Food Without Shame

This whole business of not dieting has been interesting.  Here's some things I have taken note of:
  • I don't think about food nearly as much.  Sometimes my stomach will feel acidic and I'll realize that I am physically hungry and Oops!  I forgot to eat and it's been 4 hours. 
  • Since I'm more "in the moment" when I'm eating I notice flavors more.  This has been detrimental to me in a few situations where something is too overpowering to want to continue eating it.  Too sweet, too salty, too bitter, etc. 
  • My cravings, contrary to what I used to wish I could eat, are mostly for salty things or even my recent mouth-watering crave of sauerkraut.  Not having to be constantly concerned with sugars makes me crave it less altogether.
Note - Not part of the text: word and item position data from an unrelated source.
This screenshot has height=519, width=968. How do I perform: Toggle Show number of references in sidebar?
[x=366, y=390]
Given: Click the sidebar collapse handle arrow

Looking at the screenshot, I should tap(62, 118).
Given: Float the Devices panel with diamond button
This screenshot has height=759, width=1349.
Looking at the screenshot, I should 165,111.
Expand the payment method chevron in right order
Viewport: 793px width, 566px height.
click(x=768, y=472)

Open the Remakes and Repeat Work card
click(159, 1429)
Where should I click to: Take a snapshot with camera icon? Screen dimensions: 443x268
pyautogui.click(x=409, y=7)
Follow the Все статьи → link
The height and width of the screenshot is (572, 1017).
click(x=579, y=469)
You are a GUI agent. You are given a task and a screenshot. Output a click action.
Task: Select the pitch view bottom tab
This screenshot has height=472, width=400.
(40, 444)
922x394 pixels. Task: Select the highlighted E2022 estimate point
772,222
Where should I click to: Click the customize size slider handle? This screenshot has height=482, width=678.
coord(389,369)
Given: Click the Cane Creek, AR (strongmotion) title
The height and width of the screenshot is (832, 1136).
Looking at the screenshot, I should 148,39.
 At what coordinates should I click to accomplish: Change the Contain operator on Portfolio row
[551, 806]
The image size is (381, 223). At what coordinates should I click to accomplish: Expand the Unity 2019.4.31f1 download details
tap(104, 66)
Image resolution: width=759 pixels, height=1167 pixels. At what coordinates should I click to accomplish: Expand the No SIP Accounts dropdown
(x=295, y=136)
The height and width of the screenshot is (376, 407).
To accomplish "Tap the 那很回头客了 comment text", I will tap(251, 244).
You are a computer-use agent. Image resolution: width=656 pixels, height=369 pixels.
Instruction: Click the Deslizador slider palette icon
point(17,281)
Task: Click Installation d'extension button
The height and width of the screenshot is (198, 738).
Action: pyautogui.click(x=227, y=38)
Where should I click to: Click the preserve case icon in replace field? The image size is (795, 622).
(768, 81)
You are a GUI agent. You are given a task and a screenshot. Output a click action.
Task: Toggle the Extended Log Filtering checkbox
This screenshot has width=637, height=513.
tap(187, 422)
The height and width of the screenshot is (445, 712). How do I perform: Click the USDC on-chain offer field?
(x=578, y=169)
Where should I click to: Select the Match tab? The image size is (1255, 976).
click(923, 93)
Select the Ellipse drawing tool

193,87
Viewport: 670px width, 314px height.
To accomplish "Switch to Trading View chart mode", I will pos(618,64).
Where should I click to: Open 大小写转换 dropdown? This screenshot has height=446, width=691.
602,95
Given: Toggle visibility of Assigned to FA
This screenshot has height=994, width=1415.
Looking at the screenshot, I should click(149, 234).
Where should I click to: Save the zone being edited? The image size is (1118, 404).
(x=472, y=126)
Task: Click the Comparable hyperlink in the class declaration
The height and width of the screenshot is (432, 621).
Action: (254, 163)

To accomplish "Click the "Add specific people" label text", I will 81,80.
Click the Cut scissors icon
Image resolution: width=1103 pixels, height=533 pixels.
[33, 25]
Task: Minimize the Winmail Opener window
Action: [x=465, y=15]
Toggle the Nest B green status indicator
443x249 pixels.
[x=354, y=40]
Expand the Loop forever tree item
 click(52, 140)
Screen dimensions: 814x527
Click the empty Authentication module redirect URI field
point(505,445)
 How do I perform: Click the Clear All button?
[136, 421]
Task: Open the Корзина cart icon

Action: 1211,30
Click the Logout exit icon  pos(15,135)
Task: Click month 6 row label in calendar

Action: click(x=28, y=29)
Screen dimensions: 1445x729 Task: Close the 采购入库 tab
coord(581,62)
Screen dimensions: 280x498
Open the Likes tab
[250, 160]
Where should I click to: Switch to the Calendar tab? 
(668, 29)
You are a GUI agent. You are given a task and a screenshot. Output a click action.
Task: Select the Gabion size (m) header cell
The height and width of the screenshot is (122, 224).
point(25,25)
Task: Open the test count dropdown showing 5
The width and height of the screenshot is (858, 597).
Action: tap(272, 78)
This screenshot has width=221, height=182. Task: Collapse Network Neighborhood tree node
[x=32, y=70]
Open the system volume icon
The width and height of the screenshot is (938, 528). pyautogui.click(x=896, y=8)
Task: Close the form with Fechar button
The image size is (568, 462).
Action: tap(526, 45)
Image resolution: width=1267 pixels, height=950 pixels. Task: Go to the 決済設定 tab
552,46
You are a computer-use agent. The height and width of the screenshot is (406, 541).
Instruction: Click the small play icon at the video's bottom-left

  • I feel much more calm and have a greater sense of well-being because I'm not focusing on where I am falling short or planning for how I can be "better".  I;m not beating myself up over food.
  • I am finding it easier to realize when I am wanting to eat something when I'm not hungry, and noticing when I am eating because of the clock instead of my body's natural signals.  Many times I can even figure out why I want to eat in that moment, and rationalize that the food won't make that emotion go away.
  • I haven't really been starving or overstuffed, but most of the time I can say I feel pretty "normal" which is a good thing to be sometimes!
I'm sure I'll come up with more things the longer I do this.  I do feel pretty good and it really isn't a major struggle.  Am I shrinking?  I don't know and it's OK, my clothes fit, I can walk around with ease and I am happy. 
My younger son (he's 12) was recently diagnosed with Scoliosis and part of his therapy from the chiropractor is to do planks every night.  He is overweight and was really dreading them, so in order to help him along the whole family agreed to do planks with him every night.  He feels like the coach, telling my husband to do it for 2 minutes and my older son to do it for 20 seconds.  He lets me choose how long to do them.  I started out matching his 10 seconds, then I tested myself to see how long I could go and I got to 50 seconds one night, and the next I was still sore from the previous night so I only got 30 seconds, then finally last night I did 60 seconds.  I start shaking at around 20 seconds so the fact I can hold out longer is just sheer determination.  Since this will be part of his long-term therapy, I expect to be improving my times along with him.  I am noticing that it is making my back and hips hurt way less! What an awesome side effect!  Maybe with time it will help my posture too, which is really poor most of the time unless I'm actively thinking about it, which isn't often. 
I am having a lot of heartburn lately, which has been making me cut back on soda, and surprisingly, I don't really ruminate on the cut because it's helping me feel a little better to cut back.  I'm sure my heart and kidneys appreciate it too.  It creates so much less resistance to make dietary changes in this way.  I know I can have a soda whenever I want to, but there are physical consequences that are pretty reliable.  I really don't like how heartburn feels so most of the time I just feel like it's not worth it.  I have a couple each day, some days only 1 depending on how I feel.  I did battle a cold for a week or so, and during that time I drank a boatload of cold water and it was so refreshing and relieving.  I have now started switching from soda to water earlier in the afternoon than I used to.  All good things.  Sure, I have my "off" days when I eat more than I need and I try to figure out why I'm eating all that.  It doesn't mean I always stop eating, but it is easier to stop before I'm in full-out binge mode.  This is big.  This is much more controlled, and using my own body's cues to guide my eating.  It's a little murky in the beginning but it is slowly making more sense.  No restriction, just paying attention.  More thought, less torturing myself in my head.  Less resistance, period.  Feels like a breath of fresh air.  Different than autopilot, which kind of makes me feel like I simply don't care enough about myself to even put thought into what I'm doing, this is more like a freedom and trusting myself to know what's right for me.  Maybe it's intuitive eating?  I haven't looked into that method. 
Anyway, it's going good and I feel fine.  Which is the point of living right?  No guilt, no shame, no beating myself up.  Just breezing through with a grin.  Life is neat!